2014/01/20

“どこでもタッチディスプレイ”を実現する技術

Ubi Displayのアプリケーション開発画面(提供:John Hardy)

Googleやサムスン、ナイキや日産までもが立て続けにウエアラブルデバイスを発表し、いよいよ本格的な情報ユビキタス時代が到来しようとしている。すでにスマートフォンや腕時計以外にも、クルマやキッチンなどから、いつでも情報にアクセスできるような技術が実用化されており、さらに今後期待されているのが、本当の意味でどこからでも情報にアクセスできるようになる技術だ。

その一つの答えとなりそうなのが、イギリスのランカスター大学の学生であるJohn Hardyが提案する「UbiDisplays」というアイデアだ。身の回りにあるあらゆるものにタッチスクリーンを表示させて、そこから情報にアクセスしたり、コントロールできるようにするというもので、デモビデオでは、ベッドのヘッドボードをタッチして目覚まし時計をコントロールしたり、バスルームの壁に表示されたアイコンにお風呂のお湯の量を表示させたり、キッチンではレシピを教えてくれる動画を見ながら調理機器をコントロールしたりといった、SF映画のようなシチュエーションが紹介されている。

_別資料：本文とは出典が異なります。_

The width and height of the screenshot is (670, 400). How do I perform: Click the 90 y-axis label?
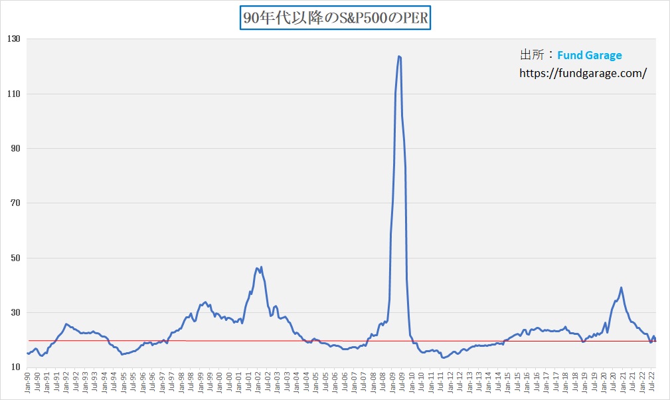point(15,149)
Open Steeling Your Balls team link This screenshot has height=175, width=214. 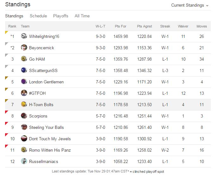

これらを現実のものにしてくれるのが、どこにでも投影してインタラクティブに操作できるタッチディスプレイ技術である。たとえば、テーブルに表示できるキーボードや、日本で開催されたCEATECで富士通研究所が参考展示していた「FingerLink」という、テーブルや紙に表示して操作もできるユーザーインターフェイスなど、一方向から投影できる技術は開発が進んでいるが、Hardyの研究はさらにその一歩先を進んでいて、両面から操作が可能な透明ディスプレイ(ホロディスプレイと名付けている)を開発している。

HardyはChris Bullという学生と一緒に、わずか11時間でこのホロディスプレイが製作できることを別のビデオで見せているが、作業は研究所のような特別な場所ではなく、普通の部屋で行われており、材料も一般に手に入るものだけである。Hardyは、UbiDisplaysのコードを公開しており、誰でもアプリケーションを開発できる。ディスプレイそのものも、透明ながら明るさはもちろん色もきちんと表示できていて、反応速度も実用的だ。ユビキタスディスプレイが身近に登場する日は意外に近いかもしれない。

著者:野々下 裕子(ののした・ゆうこ)

フリーランスライター。大阪のマーケティング会社勤務を経て独立。主にデジタル業界を中心に国内外イベント取材やインタビュー記事の執筆を行うほか、本の企画編集や執筆、マーケティング業務なども手掛ける。掲載媒体に「月刊journalism」、「DIME」、「App DIME」「ライフハッカー」ほか。著書に『ロンドンオリンピックでソーシャルメディアはどう使われたのか』などがある。